Bahasa Arab: Dulu Pasang, Kini Surut

Bahasa Arab: Dulu Pasang, Kini Surut

Oleh Hajriyanto Y. Thohari

MENGAWALI bukunya yang sangat masyhur Arabic Thought in the Liberal Age 1798-1939, Albert Hourani, mengatakan bahwa orang Arab memiliki kesadaran yang lebih tinggi terhadap bahasanya dibandingkan masyarakat mana pun di dunia. Orang Arab memandang bahasanya, bahasa Arab, bukan hanya sebagai seni tertinggi, melainkan juga warisan bersama yang hebat. Begitu tingginya kedudukan bahasa Arab bagi dirinya, hampir setiap orang arab jika diminta mendefinisikan apa yang dimaksud dengan “bangsa arab” mereka akan mulai dengan mengatakan bahwa bangsa Arab adalah meliputi semua masyarakat yang berbicara dengan bahasa Arab.
◆ ◆ ◆ ◆
# Tugas Diberikan 1
Terjemahkan kalimat dari sumber tentang bahasa Arab ini ke dalam bahasa Inggris: "Orang Arab memandang bahasanya, bahasa Arab, bukan hanya sebagai seni tertinggi, melainkan juga warisan bersama yang hebat."
Sumber di atas dan catatan berikut berasal dari tempat yang berbeda.

[Catatan penunjukan untuk tangkapan layar dan halaman]
◆ ◆ ◆ ◆
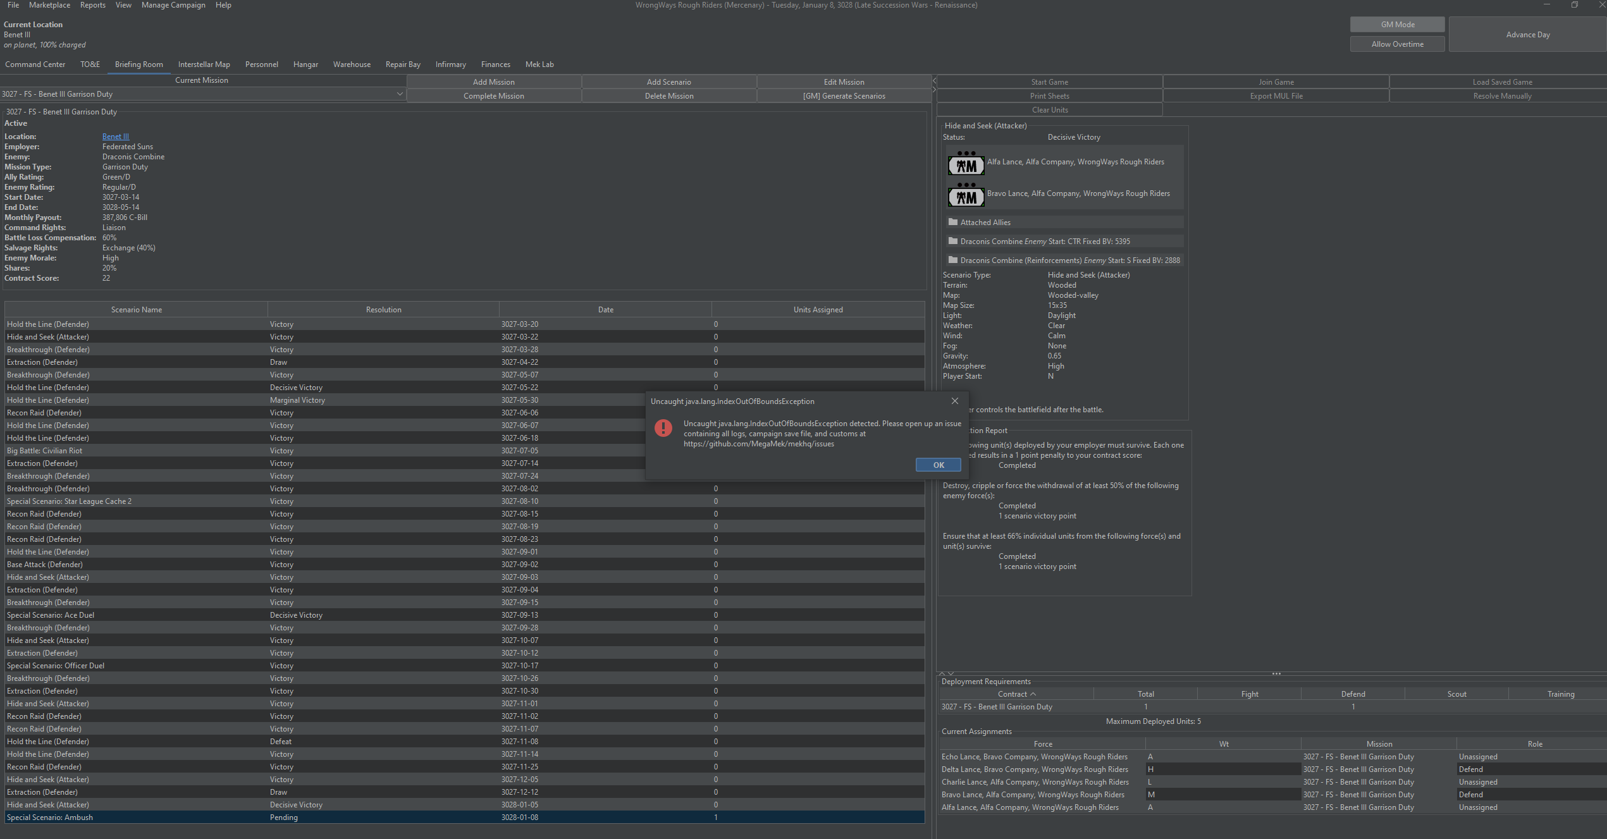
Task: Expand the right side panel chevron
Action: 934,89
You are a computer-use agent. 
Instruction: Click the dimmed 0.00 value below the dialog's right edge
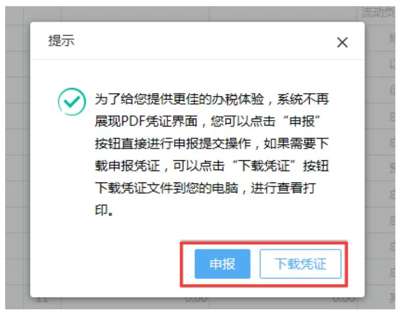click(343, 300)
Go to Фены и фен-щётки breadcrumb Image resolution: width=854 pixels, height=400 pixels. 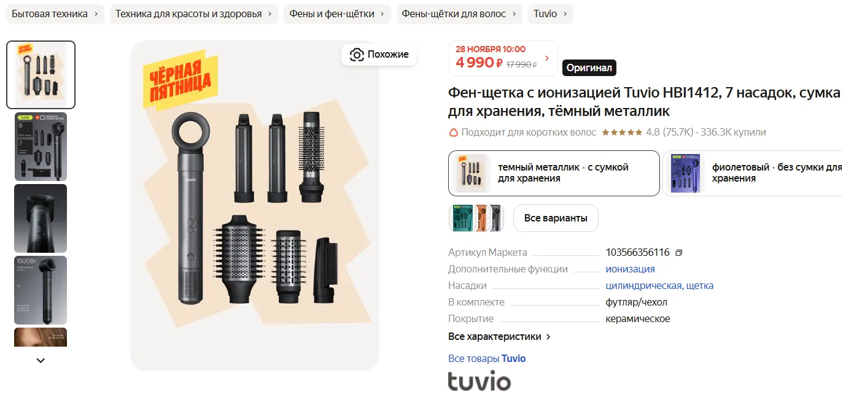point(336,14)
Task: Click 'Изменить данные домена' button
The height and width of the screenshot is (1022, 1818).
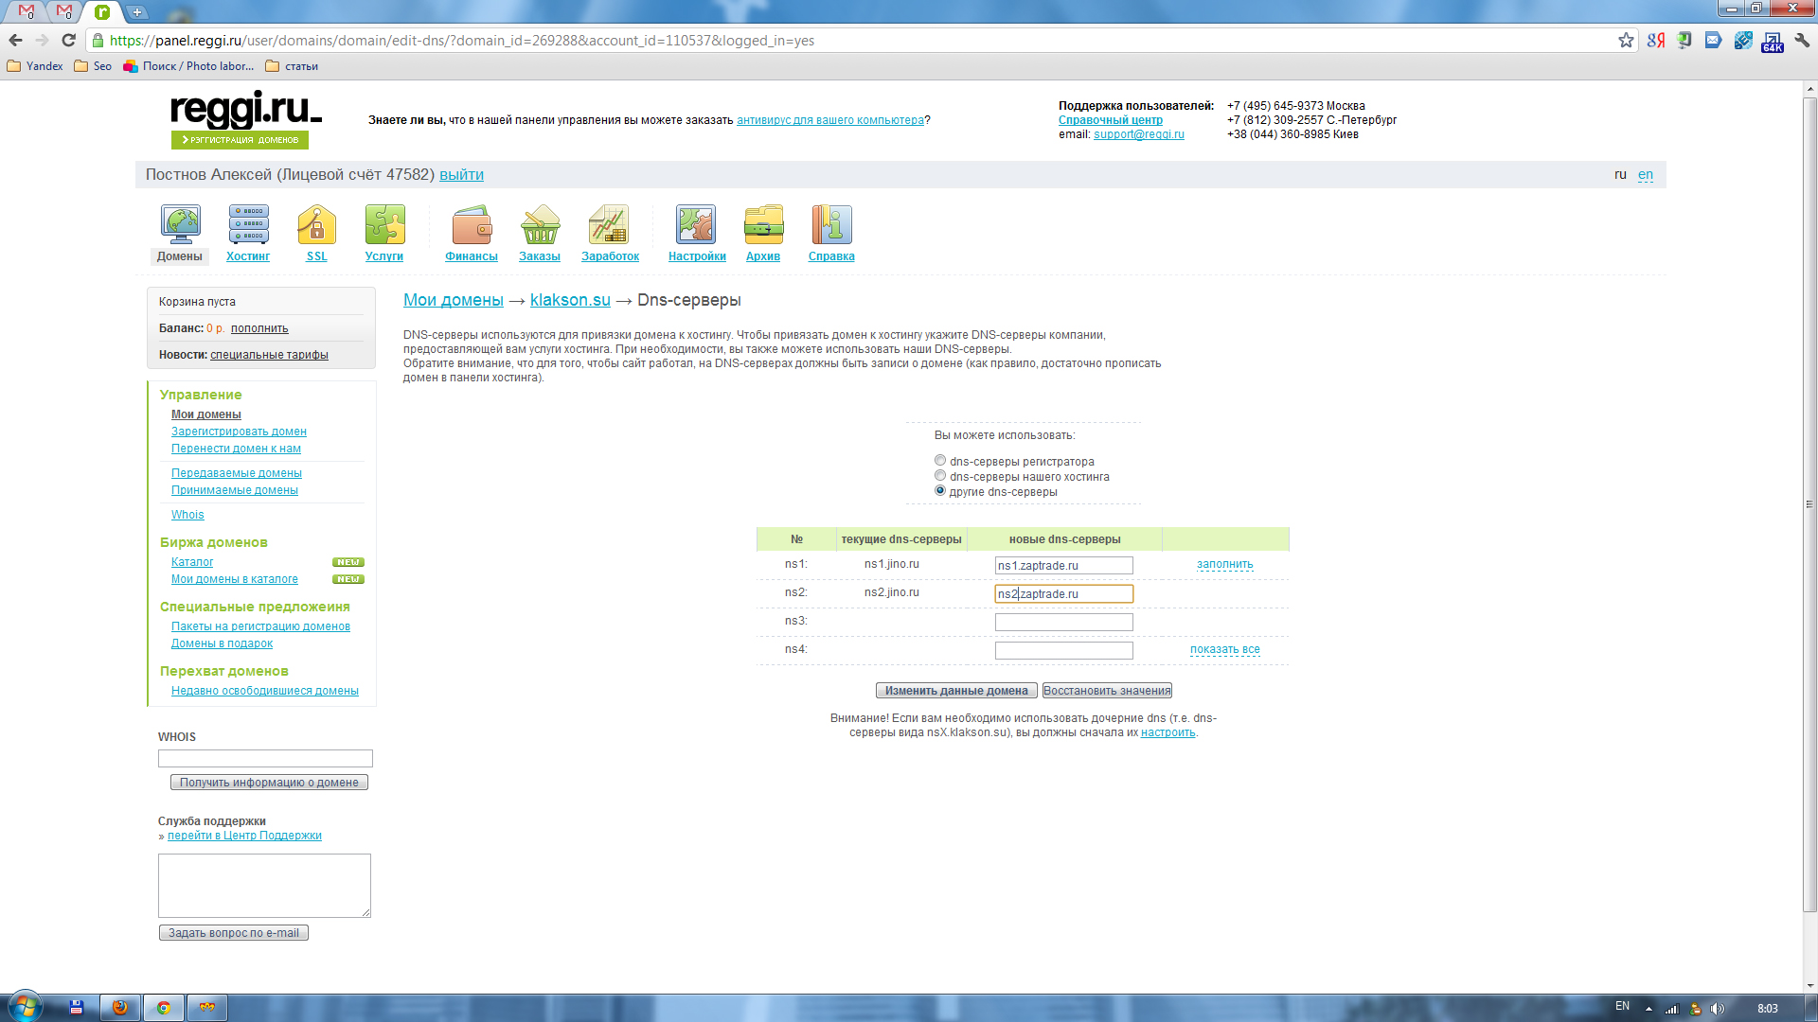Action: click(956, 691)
◆ ◆ ◆ ◆
# Tugas Diberikan 2
Laporkan setiap baris catatan yang memuat kata "right". Huruf besar dan kecil harus cocok.

# Jawaban Tertulis 1
The Arabs regard their language, Arabic, not only as the highest art but also as a great shared heritage.

# Jawaban Tertulis 2
Task: Expand the right side panel chevron
Instruction: Click the dimmed 0.00 value below the dialog's right edge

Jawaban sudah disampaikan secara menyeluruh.